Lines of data
## START

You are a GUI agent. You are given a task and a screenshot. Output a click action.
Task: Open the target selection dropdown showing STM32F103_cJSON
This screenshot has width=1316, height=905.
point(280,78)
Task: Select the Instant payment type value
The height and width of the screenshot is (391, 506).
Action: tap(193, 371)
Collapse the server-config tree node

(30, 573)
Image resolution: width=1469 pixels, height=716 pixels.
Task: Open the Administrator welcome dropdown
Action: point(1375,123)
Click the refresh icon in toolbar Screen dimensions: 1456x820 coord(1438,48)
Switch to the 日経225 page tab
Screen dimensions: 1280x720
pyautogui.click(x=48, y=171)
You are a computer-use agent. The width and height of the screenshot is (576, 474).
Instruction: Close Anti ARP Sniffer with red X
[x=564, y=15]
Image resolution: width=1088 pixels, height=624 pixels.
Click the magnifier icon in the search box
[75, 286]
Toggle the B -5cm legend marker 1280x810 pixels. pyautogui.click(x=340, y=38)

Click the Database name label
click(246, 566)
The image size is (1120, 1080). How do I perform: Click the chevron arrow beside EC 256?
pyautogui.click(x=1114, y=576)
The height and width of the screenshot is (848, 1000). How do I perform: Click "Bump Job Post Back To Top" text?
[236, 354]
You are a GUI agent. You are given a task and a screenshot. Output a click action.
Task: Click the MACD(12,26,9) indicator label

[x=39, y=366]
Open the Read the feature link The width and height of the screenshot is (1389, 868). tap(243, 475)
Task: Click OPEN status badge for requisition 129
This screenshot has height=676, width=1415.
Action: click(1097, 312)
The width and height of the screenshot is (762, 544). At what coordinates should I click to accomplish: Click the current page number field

## END

• _EXERCISE PROMPT_: Please rewrite all the rows above, putting "screen capture" wherever "screenshot" appears and keeping everything else the same.

• _RESPONSE_:
You are a GUI agent. You are given a task and a screen capture. Output a click action.
Task: Open the target selection dropdown showing STM32F103_cJSON
This screen capture has width=1316, height=905.
point(280,78)
Task: Select the Instant payment type value
The height and width of the screen capture is (391, 506).
Action: tap(193, 371)
Collapse the server-config tree node

(30, 573)
Image resolution: width=1469 pixels, height=716 pixels.
Task: Open the Administrator welcome dropdown
Action: point(1375,123)
Click the refresh icon in toolbar Screen dimensions: 1456x820 coord(1438,48)
Switch to the 日経225 page tab
Screen dimensions: 1280x720
pyautogui.click(x=48, y=171)
You are a computer-use agent. The width and height of the screen capture is (576, 474).
Instruction: Close Anti ARP Sniffer with red X
[x=564, y=15]
Image resolution: width=1088 pixels, height=624 pixels.
Click the magnifier icon in the search box
[75, 286]
Toggle the B -5cm legend marker 1280x810 pixels. pyautogui.click(x=340, y=38)

Click the Database name label
click(246, 566)
The image size is (1120, 1080). How do I perform: Click the chevron arrow beside EC 256?
pyautogui.click(x=1114, y=576)
The height and width of the screen capture is (848, 1000). How do I perform: Click "Bump Job Post Back To Top" text?
[236, 354]
You are a GUI agent. You are given a task and a screen capture. Output a click action.
Task: Click the MACD(12,26,9) indicator label

[x=39, y=366]
Open the Read the feature link The width and height of the screen capture is (1389, 868). tap(243, 475)
Task: Click OPEN status badge for requisition 129
This screen capture has height=676, width=1415.
Action: click(1097, 312)
The width and height of the screen capture is (762, 544). At what coordinates should I click to accomplish: Click the current page number field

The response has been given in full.